#### [Requirement]
The answer must be every entry, retyped without a single difference.
────────────────
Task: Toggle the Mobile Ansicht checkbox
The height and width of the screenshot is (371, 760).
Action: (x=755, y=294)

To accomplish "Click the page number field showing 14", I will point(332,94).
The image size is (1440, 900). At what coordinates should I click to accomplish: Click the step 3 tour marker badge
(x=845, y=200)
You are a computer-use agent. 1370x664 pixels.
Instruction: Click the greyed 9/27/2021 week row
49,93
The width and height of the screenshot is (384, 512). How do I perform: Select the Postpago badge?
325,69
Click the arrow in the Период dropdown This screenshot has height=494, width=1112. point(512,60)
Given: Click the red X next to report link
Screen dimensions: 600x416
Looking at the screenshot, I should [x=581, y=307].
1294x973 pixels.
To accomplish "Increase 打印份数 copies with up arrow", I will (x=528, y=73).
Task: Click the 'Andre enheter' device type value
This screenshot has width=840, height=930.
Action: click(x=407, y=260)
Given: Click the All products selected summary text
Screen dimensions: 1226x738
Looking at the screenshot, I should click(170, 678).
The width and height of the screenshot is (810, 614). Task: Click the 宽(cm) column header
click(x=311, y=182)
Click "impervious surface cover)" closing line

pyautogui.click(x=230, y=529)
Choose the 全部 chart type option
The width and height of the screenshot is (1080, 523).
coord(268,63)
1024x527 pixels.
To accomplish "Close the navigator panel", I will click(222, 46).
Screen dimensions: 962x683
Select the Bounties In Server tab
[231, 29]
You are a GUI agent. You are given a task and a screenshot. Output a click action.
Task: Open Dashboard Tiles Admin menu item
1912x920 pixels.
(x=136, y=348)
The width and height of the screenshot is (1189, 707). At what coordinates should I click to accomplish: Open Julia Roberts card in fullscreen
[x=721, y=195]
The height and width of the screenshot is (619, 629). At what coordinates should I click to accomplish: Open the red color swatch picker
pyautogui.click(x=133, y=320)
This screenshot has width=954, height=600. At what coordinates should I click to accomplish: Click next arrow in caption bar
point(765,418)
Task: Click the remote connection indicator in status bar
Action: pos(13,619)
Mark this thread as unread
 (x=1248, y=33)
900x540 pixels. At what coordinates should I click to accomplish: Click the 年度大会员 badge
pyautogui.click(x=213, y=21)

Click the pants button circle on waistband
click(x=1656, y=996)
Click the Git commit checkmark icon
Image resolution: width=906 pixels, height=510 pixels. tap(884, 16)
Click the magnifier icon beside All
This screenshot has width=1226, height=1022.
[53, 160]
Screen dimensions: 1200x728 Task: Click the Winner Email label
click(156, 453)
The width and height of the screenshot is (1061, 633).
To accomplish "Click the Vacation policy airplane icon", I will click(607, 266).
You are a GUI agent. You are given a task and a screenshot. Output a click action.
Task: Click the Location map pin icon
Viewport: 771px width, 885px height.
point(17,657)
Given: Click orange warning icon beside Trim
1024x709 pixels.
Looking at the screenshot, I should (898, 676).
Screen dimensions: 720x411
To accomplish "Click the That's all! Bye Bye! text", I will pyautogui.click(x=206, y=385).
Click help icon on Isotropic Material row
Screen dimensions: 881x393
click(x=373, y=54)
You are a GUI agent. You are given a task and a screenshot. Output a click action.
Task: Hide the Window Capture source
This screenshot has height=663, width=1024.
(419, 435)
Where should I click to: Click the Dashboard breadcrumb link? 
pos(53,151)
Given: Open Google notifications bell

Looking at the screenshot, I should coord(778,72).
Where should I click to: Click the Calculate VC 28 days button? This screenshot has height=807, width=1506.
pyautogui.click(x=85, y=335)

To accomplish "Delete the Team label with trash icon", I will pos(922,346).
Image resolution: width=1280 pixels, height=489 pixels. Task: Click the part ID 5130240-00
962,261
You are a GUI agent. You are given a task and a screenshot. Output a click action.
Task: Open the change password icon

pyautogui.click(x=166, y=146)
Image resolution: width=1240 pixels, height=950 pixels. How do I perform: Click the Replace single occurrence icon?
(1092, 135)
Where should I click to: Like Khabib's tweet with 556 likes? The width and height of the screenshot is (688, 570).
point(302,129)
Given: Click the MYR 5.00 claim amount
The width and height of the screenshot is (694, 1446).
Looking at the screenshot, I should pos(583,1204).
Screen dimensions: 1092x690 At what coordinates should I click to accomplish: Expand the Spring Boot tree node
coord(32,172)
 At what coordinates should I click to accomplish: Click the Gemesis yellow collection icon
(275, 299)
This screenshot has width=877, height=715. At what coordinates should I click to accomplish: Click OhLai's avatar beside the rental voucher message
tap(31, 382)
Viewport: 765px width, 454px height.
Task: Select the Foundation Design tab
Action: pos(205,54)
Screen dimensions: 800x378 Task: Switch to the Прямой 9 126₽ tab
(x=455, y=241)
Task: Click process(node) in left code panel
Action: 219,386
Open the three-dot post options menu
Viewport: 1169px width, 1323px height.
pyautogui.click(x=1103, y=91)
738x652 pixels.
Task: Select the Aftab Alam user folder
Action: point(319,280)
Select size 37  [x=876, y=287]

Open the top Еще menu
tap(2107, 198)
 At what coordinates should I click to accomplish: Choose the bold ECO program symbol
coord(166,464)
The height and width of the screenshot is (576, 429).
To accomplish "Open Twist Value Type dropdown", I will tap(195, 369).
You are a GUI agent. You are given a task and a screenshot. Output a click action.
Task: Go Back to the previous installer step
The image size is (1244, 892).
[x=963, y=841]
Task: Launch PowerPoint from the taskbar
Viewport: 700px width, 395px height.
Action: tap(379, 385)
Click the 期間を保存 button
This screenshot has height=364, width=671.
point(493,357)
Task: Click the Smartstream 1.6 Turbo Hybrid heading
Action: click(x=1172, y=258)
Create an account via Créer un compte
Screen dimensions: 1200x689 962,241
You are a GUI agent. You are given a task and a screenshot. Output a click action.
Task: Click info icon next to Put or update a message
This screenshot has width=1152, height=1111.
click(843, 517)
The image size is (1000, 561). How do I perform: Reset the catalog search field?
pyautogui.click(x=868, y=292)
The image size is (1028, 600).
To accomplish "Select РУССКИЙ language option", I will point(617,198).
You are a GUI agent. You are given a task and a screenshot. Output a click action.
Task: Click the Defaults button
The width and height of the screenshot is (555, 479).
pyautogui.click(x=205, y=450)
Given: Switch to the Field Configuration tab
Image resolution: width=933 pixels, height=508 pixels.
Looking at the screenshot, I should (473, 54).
────────────────
#### [Written response]
Task: Toggle the Mobile Ansicht checkbox
The height and width of the screenshot is (371, 760).
Action: (x=755, y=294)

To accomplish "Click the page number field showing 14", I will point(332,94).
The image size is (1440, 900). At what coordinates should I click to accomplish: Click the step 3 tour marker badge
(x=845, y=200)
You are a computer-use agent. 1370x664 pixels.
Instruction: Click the greyed 9/27/2021 week row
49,93
The width and height of the screenshot is (384, 512). How do I perform: Select the Postpago badge?
325,69
Click the arrow in the Период dropdown This screenshot has height=494, width=1112. point(512,60)
Given: Click the red X next to report link
Screen dimensions: 600x416
Looking at the screenshot, I should [x=581, y=307].
1294x973 pixels.
To accomplish "Increase 打印份数 copies with up arrow", I will (x=528, y=73).
Task: Click the 'Andre enheter' device type value
This screenshot has width=840, height=930.
Action: click(x=407, y=260)
Given: Click the All products selected summary text
Screen dimensions: 1226x738
Looking at the screenshot, I should click(170, 678).
The width and height of the screenshot is (810, 614). Task: Click the 宽(cm) column header
click(x=311, y=182)
Click "impervious surface cover)" closing line

pyautogui.click(x=230, y=529)
Choose the 全部 chart type option
The width and height of the screenshot is (1080, 523).
coord(268,63)
1024x527 pixels.
To accomplish "Close the navigator panel", I will click(222, 46).
Screen dimensions: 962x683
Select the Bounties In Server tab
[231, 29]
You are a GUI agent. You are given a task and a screenshot. Output a click action.
Task: Open Dashboard Tiles Admin menu item
1912x920 pixels.
(x=136, y=348)
The width and height of the screenshot is (1189, 707). At what coordinates should I click to accomplish: Open Julia Roberts card in fullscreen
[x=721, y=195]
The height and width of the screenshot is (619, 629). At what coordinates should I click to accomplish: Open the red color swatch picker
pyautogui.click(x=133, y=320)
This screenshot has width=954, height=600. At what coordinates should I click to accomplish: Click next arrow in caption bar
point(765,418)
Task: Click the remote connection indicator in status bar
Action: pos(13,619)
Mark this thread as unread
 (x=1248, y=33)
900x540 pixels. At what coordinates should I click to accomplish: Click the 年度大会员 badge
pyautogui.click(x=213, y=21)

Click the pants button circle on waistband
click(x=1656, y=996)
Click the Git commit checkmark icon
Image resolution: width=906 pixels, height=510 pixels. tap(884, 16)
Click the magnifier icon beside All
This screenshot has width=1226, height=1022.
[53, 160]
Screen dimensions: 1200x728 Task: Click the Winner Email label
click(156, 453)
The width and height of the screenshot is (1061, 633).
To accomplish "Click the Vacation policy airplane icon", I will click(607, 266).
You are a GUI agent. You are given a task and a screenshot. Output a click action.
Task: Click the Location map pin icon
Viewport: 771px width, 885px height.
point(17,657)
Given: Click orange warning icon beside Trim
1024x709 pixels.
Looking at the screenshot, I should (898, 676).
Screen dimensions: 720x411
To accomplish "Click the That's all! Bye Bye! text", I will pyautogui.click(x=206, y=385).
Click help icon on Isotropic Material row
Screen dimensions: 881x393
click(x=373, y=54)
You are a GUI agent. You are given a task and a screenshot. Output a click action.
Task: Hide the Window Capture source
This screenshot has height=663, width=1024.
(419, 435)
Where should I click to: Click the Dashboard breadcrumb link? 
pos(53,151)
Given: Open Google notifications bell

Looking at the screenshot, I should coord(778,72).
Where should I click to: Click the Calculate VC 28 days button? This screenshot has height=807, width=1506.
pyautogui.click(x=85, y=335)

To accomplish "Delete the Team label with trash icon", I will pos(922,346).
Image resolution: width=1280 pixels, height=489 pixels. Task: Click the part ID 5130240-00
962,261
You are a GUI agent. You are given a task and a screenshot. Output a click action.
Task: Open the change password icon

pyautogui.click(x=166, y=146)
Image resolution: width=1240 pixels, height=950 pixels. How do I perform: Click the Replace single occurrence icon?
(1092, 135)
Where should I click to: Like Khabib's tweet with 556 likes? The width and height of the screenshot is (688, 570).
point(302,129)
Given: Click the MYR 5.00 claim amount
The width and height of the screenshot is (694, 1446).
Looking at the screenshot, I should pos(583,1204).
Screen dimensions: 1092x690 At what coordinates should I click to accomplish: Expand the Spring Boot tree node
coord(32,172)
 At what coordinates should I click to accomplish: Click the Gemesis yellow collection icon
(275, 299)
This screenshot has width=877, height=715. At what coordinates should I click to accomplish: Click OhLai's avatar beside the rental voucher message
tap(31, 382)
Viewport: 765px width, 454px height.
Task: Select the Foundation Design tab
Action: pos(205,54)
Screen dimensions: 800x378 Task: Switch to the Прямой 9 126₽ tab
(x=455, y=241)
Task: Click process(node) in left code panel
Action: 219,386
Open the three-dot post options menu
Viewport: 1169px width, 1323px height.
pyautogui.click(x=1103, y=91)
738x652 pixels.
Task: Select the Aftab Alam user folder
Action: point(319,280)
Select size 37  [x=876, y=287]

Open the top Еще menu
tap(2107, 198)
 At what coordinates should I click to accomplish: Choose the bold ECO program symbol
coord(166,464)
The height and width of the screenshot is (576, 429).
To accomplish "Open Twist Value Type dropdown", I will tap(195, 369).
You are a GUI agent. You are given a task and a screenshot. Output a click action.
Task: Go Back to the previous installer step
The image size is (1244, 892).
[x=963, y=841]
Task: Launch PowerPoint from the taskbar
Viewport: 700px width, 395px height.
Action: tap(379, 385)
Click the 期間を保存 button
This screenshot has height=364, width=671.
point(493,357)
Task: Click the Smartstream 1.6 Turbo Hybrid heading
Action: click(x=1172, y=258)
Create an account via Créer un compte
Screen dimensions: 1200x689 962,241
You are a GUI agent. You are given a task and a screenshot. Output a click action.
Task: Click info icon next to Put or update a message
This screenshot has width=1152, height=1111.
click(843, 517)
The image size is (1000, 561). How do I perform: Reset the catalog search field?
pyautogui.click(x=868, y=292)
The image size is (1028, 600).
To accomplish "Select РУССКИЙ language option", I will point(617,198).
You are a GUI agent. You are given a task and a screenshot. Output a click action.
Task: Click the Defaults button
The width and height of the screenshot is (555, 479).
pyautogui.click(x=205, y=450)
Given: Switch to the Field Configuration tab
Image resolution: width=933 pixels, height=508 pixels.
Looking at the screenshot, I should (473, 54).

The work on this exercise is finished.